Schuh: Na ja, so ähnlich. Wir sind ja von Haus aus Produktionsingenieure. Und wir werden meistens erst gefragt, wenn der Entwickler fertig ist. Wir sollen dann zeigen, wie man das kostengünstig produzieren kann. Dann ist es aber meistens schon zu spät. Wir haben uns gesagt: Wir versuchen es einfach mal selbst. Wir machen den ersten Entwurf. Dann können wir anschließend auch produktionstechnisch alle Register ziehen. So haben wir es gemacht. Wobei wir selbstverständlich auch erfahrene Entwickler an Bord hatten. Ich selbst bin übrigens nicht nur Produktionstechniker. Ich habe auch Fahrzeugtechnik studiert.
„StreetSooter“ und jetzt der „e.GO Life“ sind reine Nischenprodukte. Ist das die Lösung? Müssen wir uns damit abfinden, dass Elektromobilität in Deutschland nur in der Nische bestehen kann?
Schuh: Dauerhaft nicht, aber für den Moment ist das der naheliegende Weg. Das Missverhältnis von Kosten und Nutzen bleibt für die universellen ersten Autos mit großer Reichweite und damit für den Massenmarkt zu groß. Wir sind davon überzeugt: Es gibt heute schon zehn bis zwölf Nischen, die man mit reinen Elektroautos besetzen könnte. Zu- und Auslieferer, Pflege- oder Shuttledienste, alle im städtischen Umfeld, wo man Emissionen dringend vermeiden sollte.
Umso verwunderlicher, dass die großen Konzerne nicht dringlicher einsteigen.
Schuh: Ich muss die Großen in Schutz nehmen. Das, was wir hier in extremer Konsequenz machen können, ist für einen etablierten Konzern sehr schwer umzusetzen. Es ist in dieser Branche sehr schwer, mit 12 000-Euro-Fahrzeugen Geld zu verdienen. Wenn Hersteller sie anbieten, um das gesamte Spektrum abzudecken, dann geschieht das in der Regel quersubventioniert durch größere Fahrzeuge. Wenn ein Quereinsteiger wie wir aber zeigt, dass man durch ein bestimmtes Angebot einen entsprechenden Markt entwickeln kann, dann ist es durchaus möglich, dass ein Großer aus seinem Baukasten auch solche Nischenfahrzeuge entwickelt und lanciert.
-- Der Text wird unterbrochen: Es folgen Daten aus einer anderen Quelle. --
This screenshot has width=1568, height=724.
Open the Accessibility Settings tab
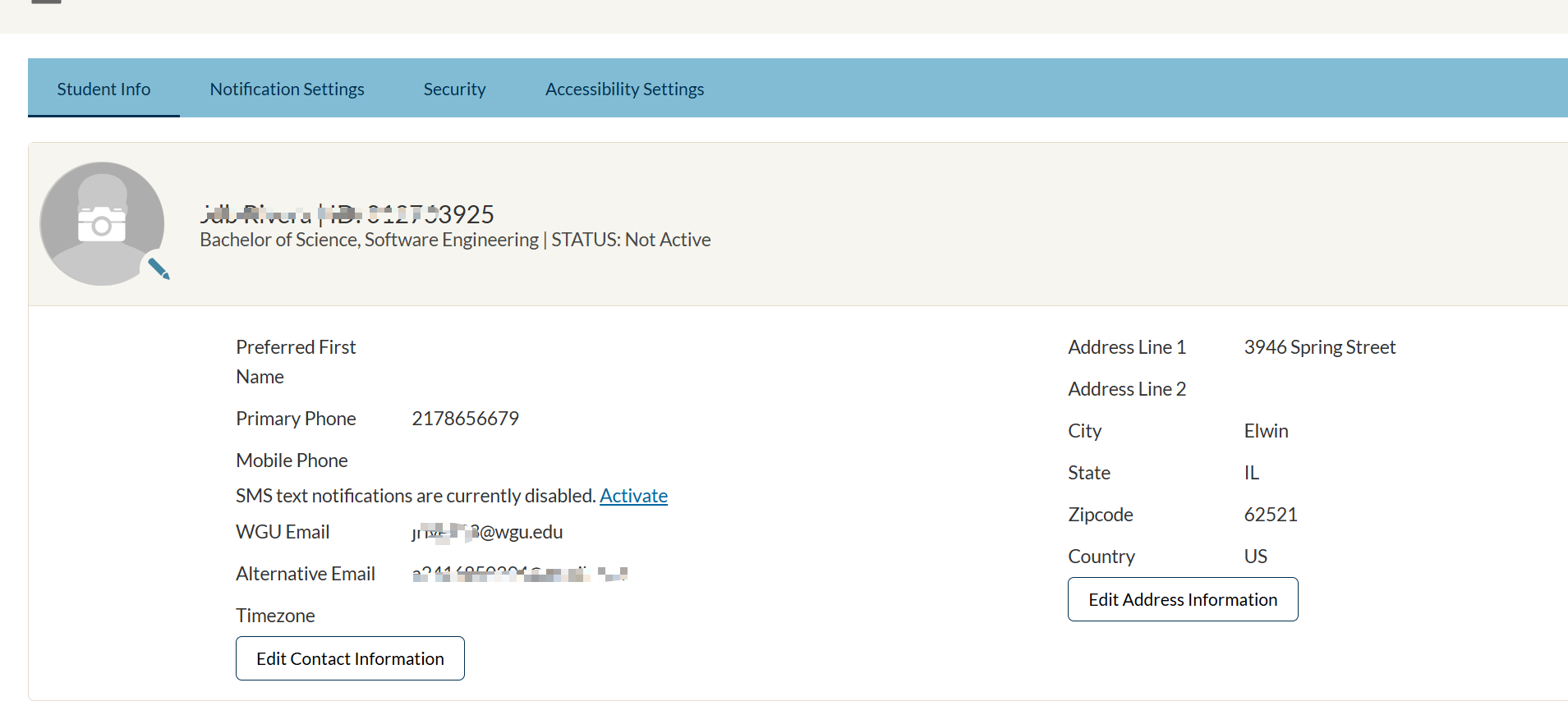click(624, 89)
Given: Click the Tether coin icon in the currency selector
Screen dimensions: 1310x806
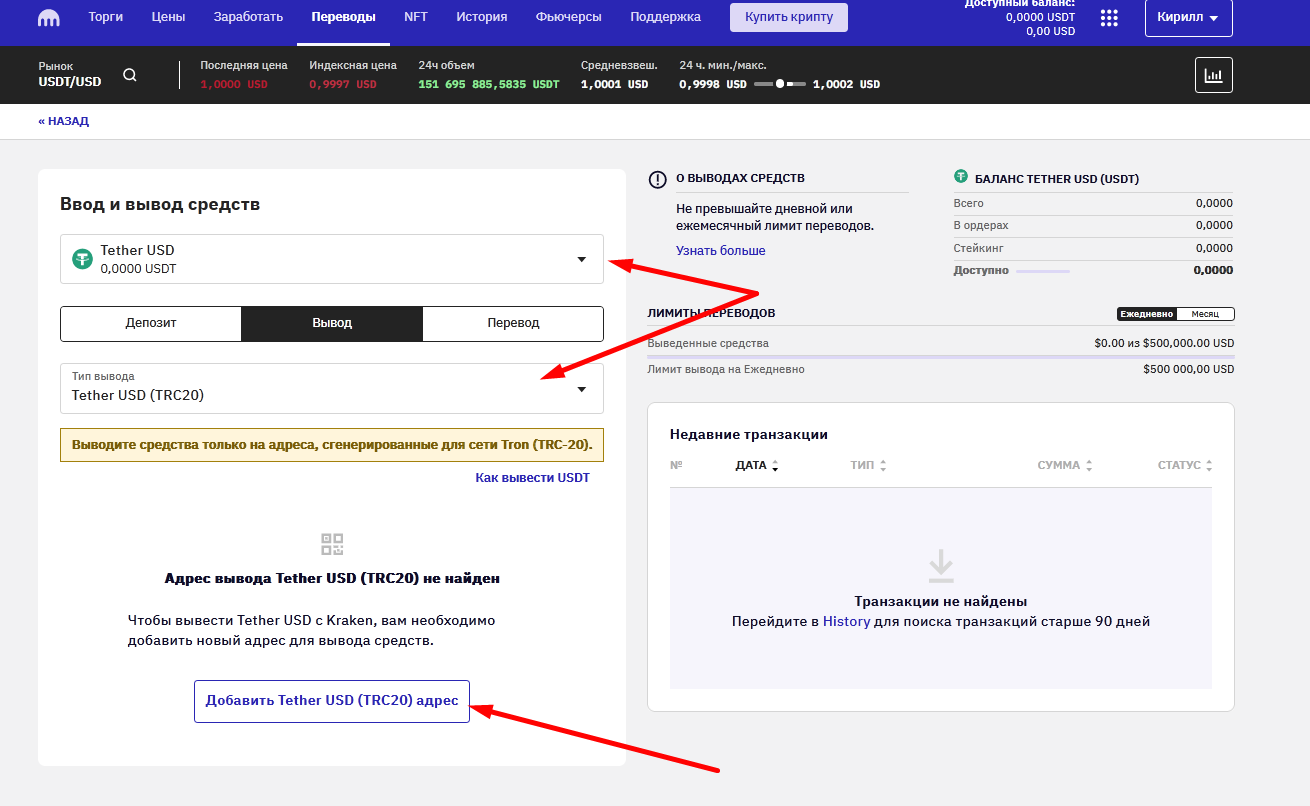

Oder aber ein Konzern klopft bei Ihnen an und macht ein Kaufangebot für die ganze e.GO Mobile AG — wie die Post beim „StreetScooter“.
Schuh: Es wäre nicht der schlimmste Fall, wenn jemand anklopfen würde. Das ist aber ausdrücklich nicht unser Ziel. Wir haben es nicht darauf angelegt, die e.GO Mobile AG irgendwann zu verkaufen.
Der nächste Schritt ist nun der Start der Produktion in einer neuen Fabrik auf dem alten Philips-Gelände in Aachen. Wie kann man sich diese Fabrik vorstellen?
Schuh: Wir planen eine Industrie 4.0-Fabrik, in der die Informationslogistik weitgehend automatisiert ist. Es gibt also kein Suchen oder Warten. Die Chassisfabrikation wird voll automatisiert sein, weil das ein noch so guter Schweißer dauerhaft so nicht hinbekommt. Bei der Montage sieht das aber überwiegend anders aus. Dort wird es relativ viele Mitarbeiter geben. Übrigens wird das Ganze wie eine kleine Showfabrik funktionieren — mit Tour in einer Bimmelbahn, bei der wir die Besonderheiten der Produktion erklären.
Gehört die Fabrik der e.GO Mobile AG?
Schuh: Nein. Der Immobilienentwickler, die TRIWO AG, der das alte Philips-Gelände komplett übernommen hat, baut die Fabrik. Wir werden Mieter. Da die Fabrik nicht sonderlich speziell ausgestattet wird, kann der Besitzer sie auch anderweitig verwenden, wenn wir unterwegs scheitern würden — oder ausziehen, weil wir uns vergrößern wollen. Der e.GO Mobile AG gehören nur die Produktionsanlagen. Die Investition dafür ist abgedeckt, bis zum Serienstart sind wir durchfinanziert. Und das Land hat sich bereiterklärt, im Anlaufjahr der Fabrik die 2,5 bis drei Millionen Euro an höheren Kosten gegenüber einem Standort in Tschechien zu übernehmen.
Wann geht es los?
Schuh: Die Produktion beginnt am 1. April 2018. Die ersten Autos können dann Ende Mai ausgeliefert werden. Der „e.GO“ kann übrigens jetzt schon auf unserer Homepage vorbestellt werden. Das Interesse ist sehr groß. Das freut uns außerordentlich.